## [Your assignment]
The data below holds the lines to copy: everything from the line containing "At what coordinates" to the line containing "Task: Click the Grupo A heading", both ends included, set down exactly.

## [Record set]
########

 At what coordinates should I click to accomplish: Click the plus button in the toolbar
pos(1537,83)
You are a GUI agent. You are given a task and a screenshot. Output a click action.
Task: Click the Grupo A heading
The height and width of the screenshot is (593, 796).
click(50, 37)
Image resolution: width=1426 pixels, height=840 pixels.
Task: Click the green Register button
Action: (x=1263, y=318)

########

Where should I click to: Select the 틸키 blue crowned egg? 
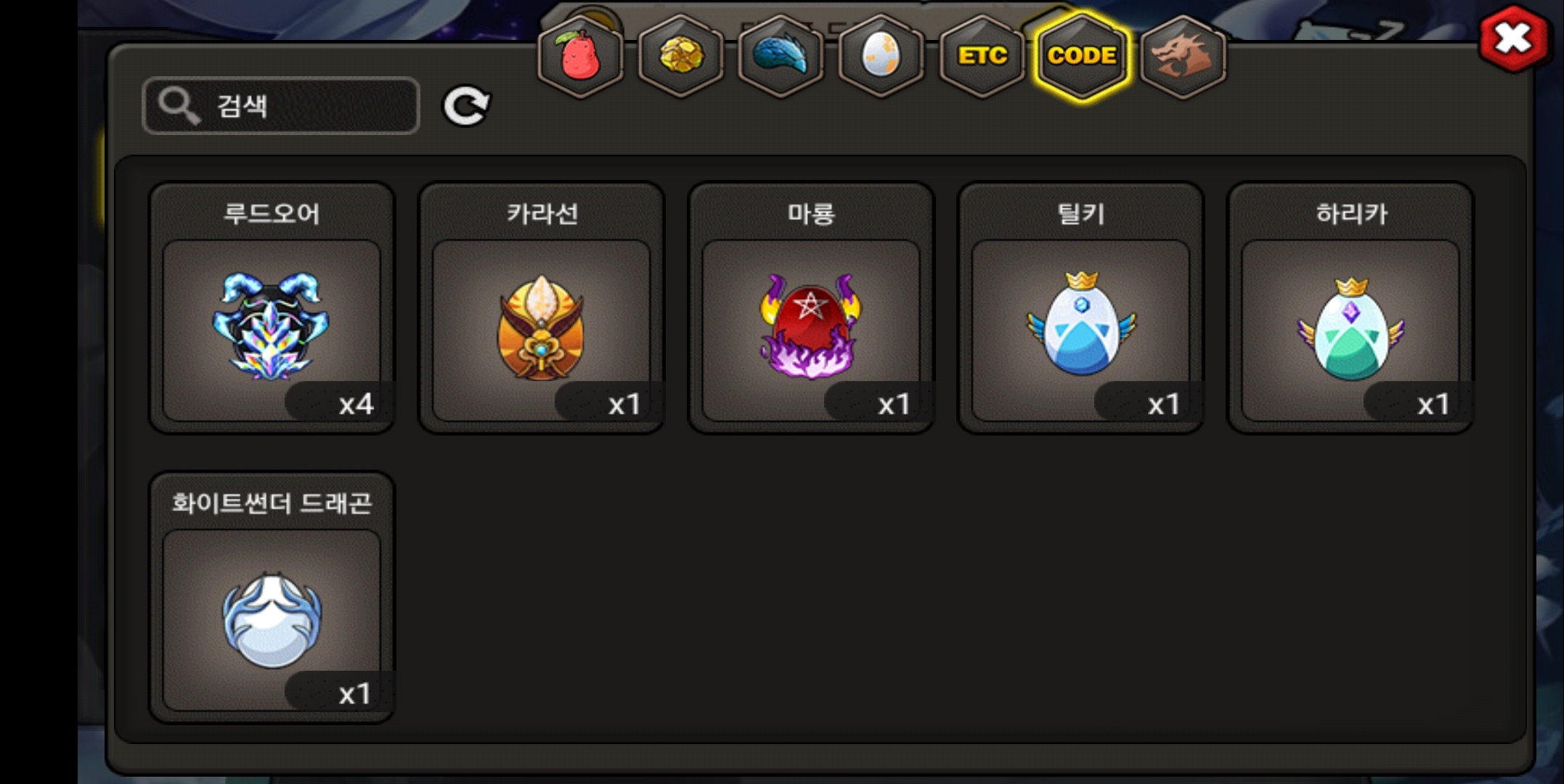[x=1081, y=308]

########

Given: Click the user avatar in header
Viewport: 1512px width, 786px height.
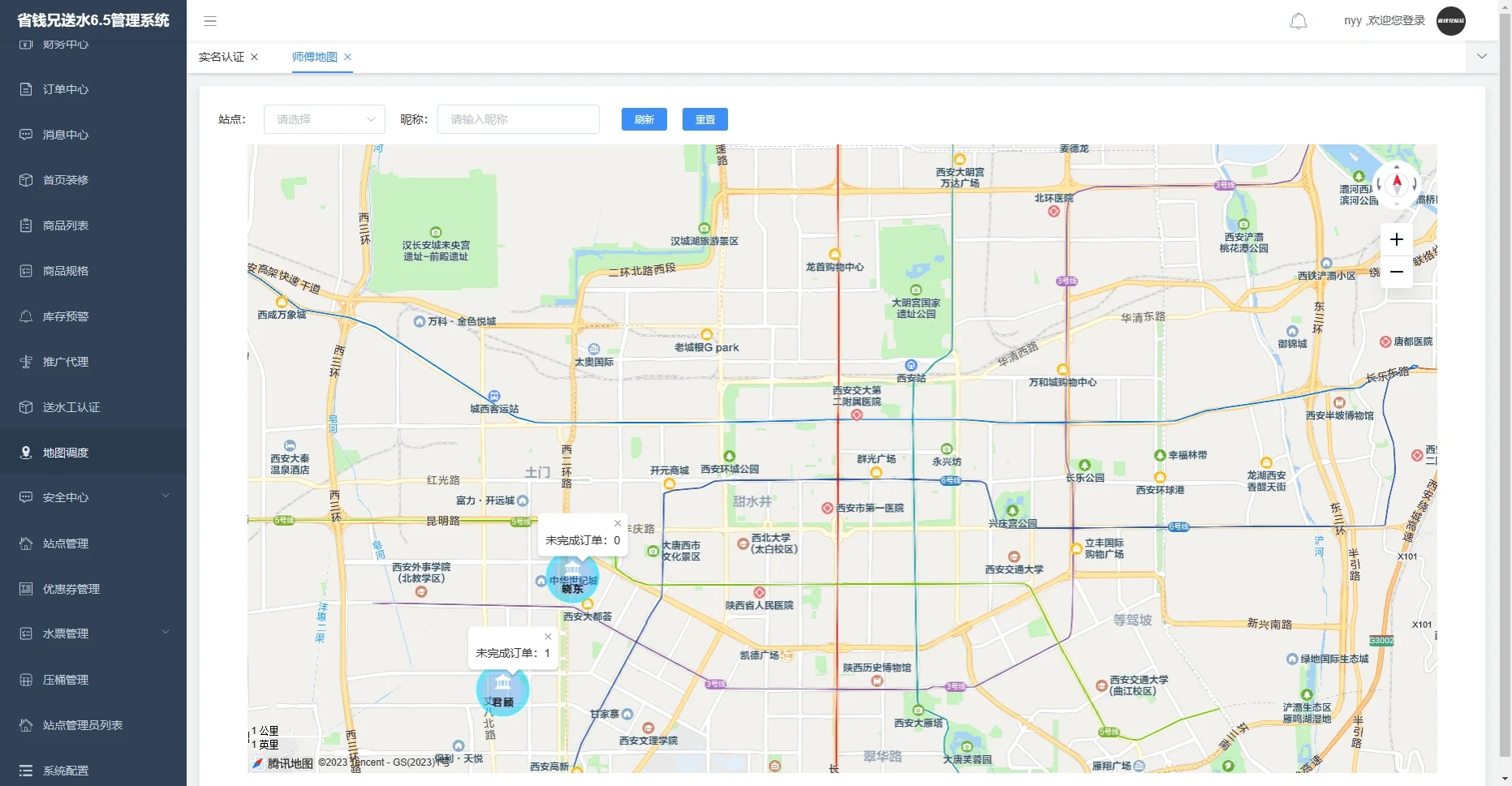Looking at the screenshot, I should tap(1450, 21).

########

## [Result for this task]
 At what coordinates should I click to accomplish: Click the plus button in the toolbar
pos(1537,83)
You are a GUI agent. You are given a task and a screenshot. Output a click action.
Task: Click the Grupo A heading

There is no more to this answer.